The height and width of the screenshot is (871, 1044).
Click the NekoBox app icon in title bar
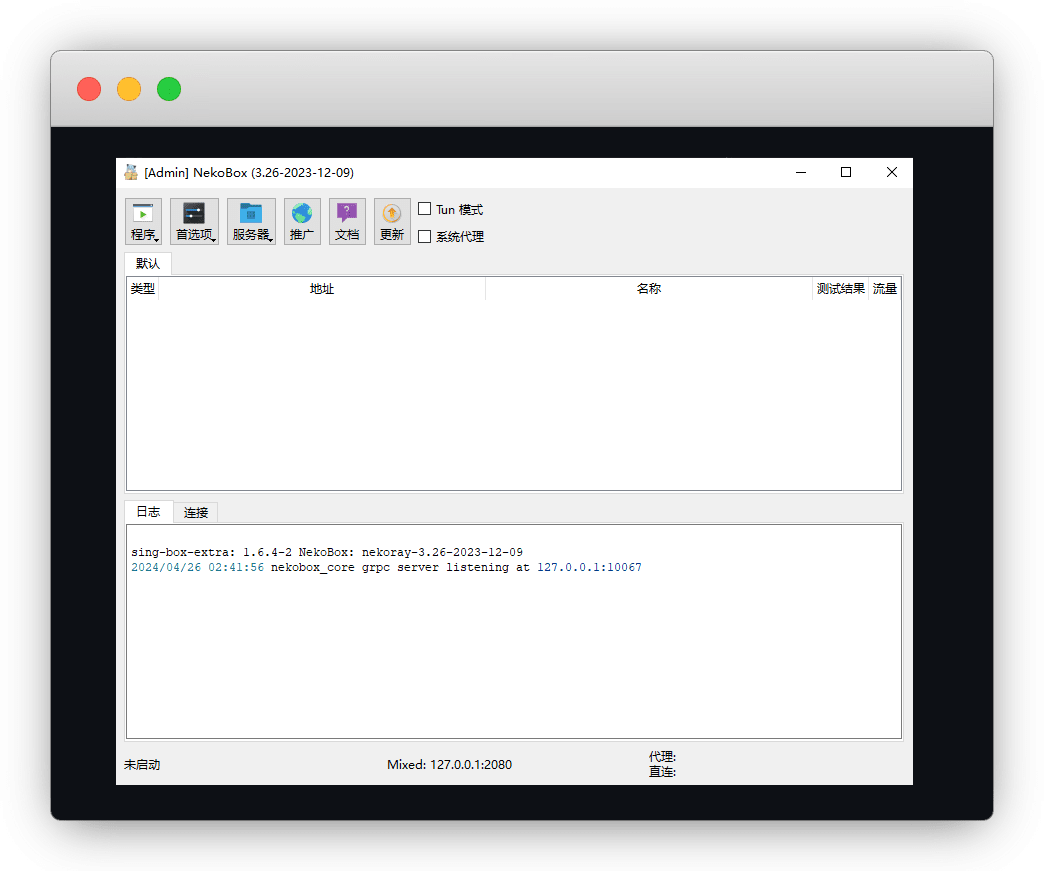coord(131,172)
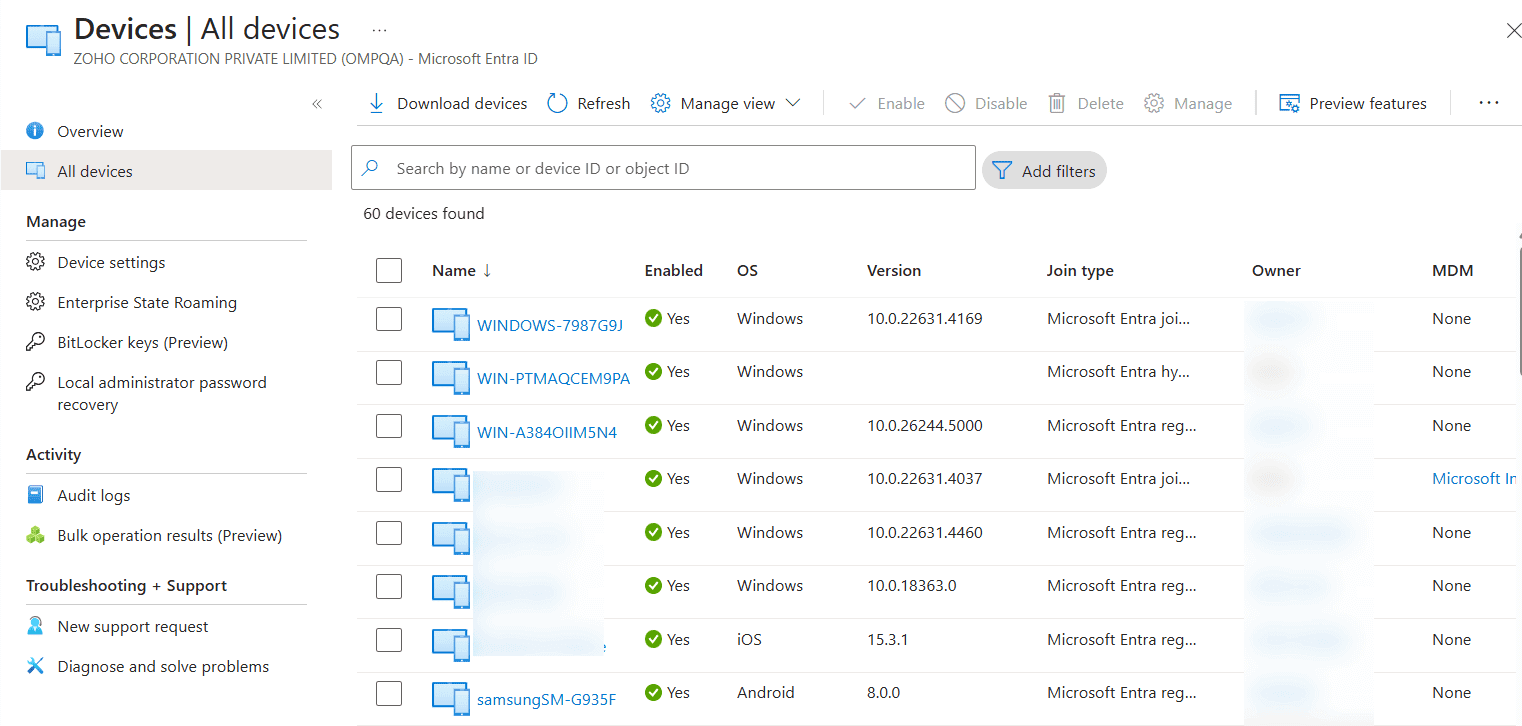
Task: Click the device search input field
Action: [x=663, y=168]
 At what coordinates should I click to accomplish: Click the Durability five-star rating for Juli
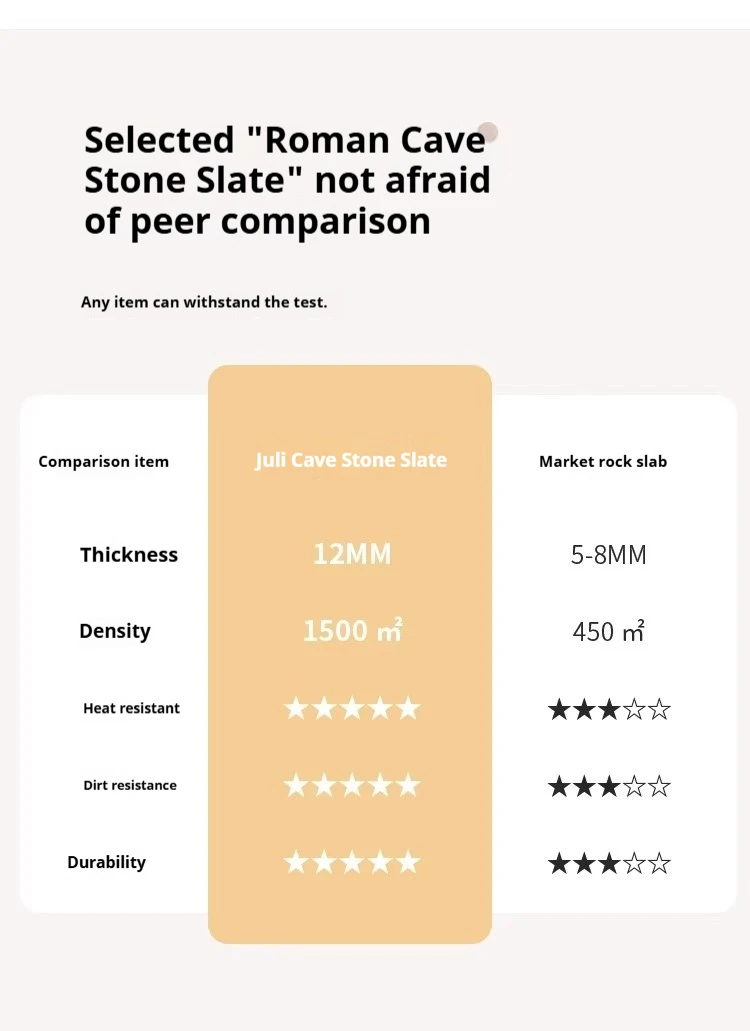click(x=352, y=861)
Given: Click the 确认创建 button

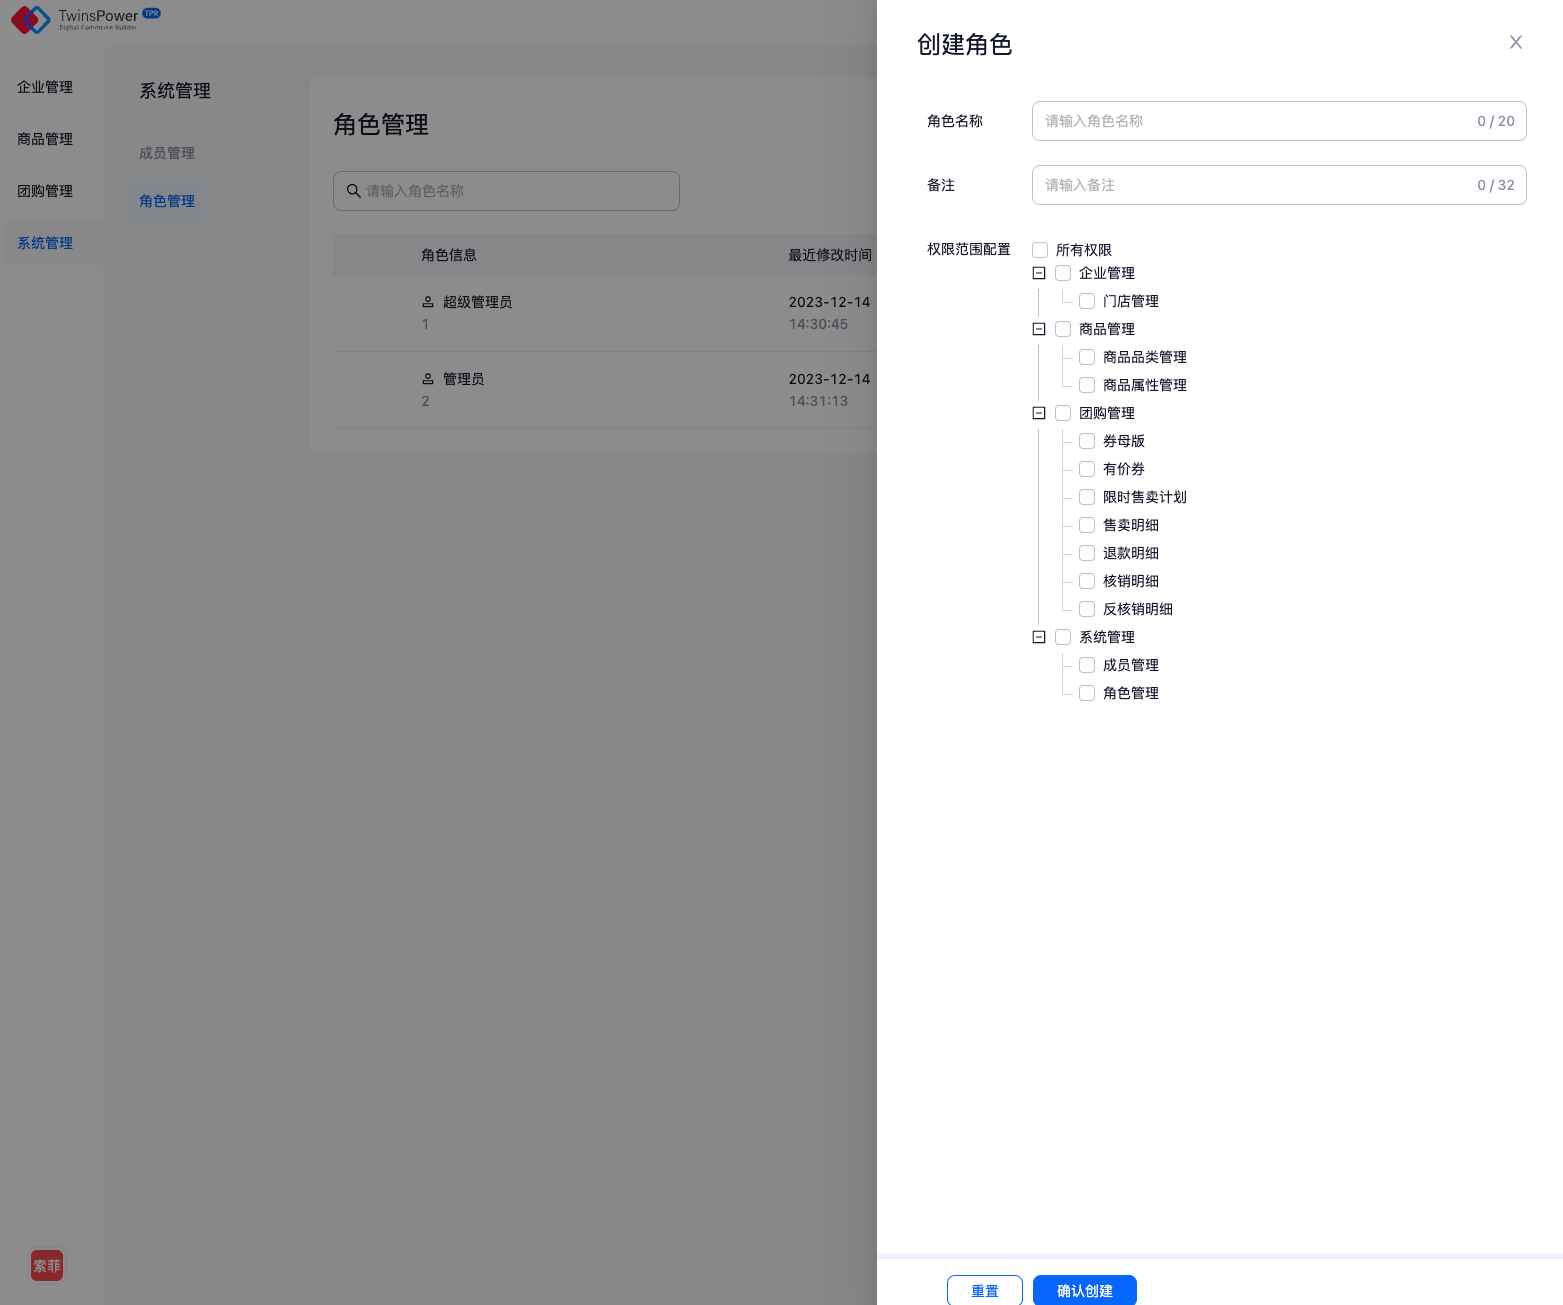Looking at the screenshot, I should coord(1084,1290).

──────────

Arrange each line of the listing above as a Markdown table with a Row column for its number and a Line column for its text, skipping blank lines. Leave the pictures out of the table.

▸ Reply to the task:
| Row | Line |
|---|---|
| 1 | The height and width of the screenshot is (871, 1044). |
| 2 | Click the NekoBox app icon in title bar |
| 3 | coord(131,172) |
| 4 | Task: Click the device search input field |
| 5 | Action: [x=663, y=168] |
| 6 |  At what coordinates should I click to accomplish: Click the Durability five-star rating for Juli |
| 7 | click(x=352, y=861) |
| 8 | Given: Click the 确认创建 button |
| 9 | Looking at the screenshot, I should coord(1084,1290). |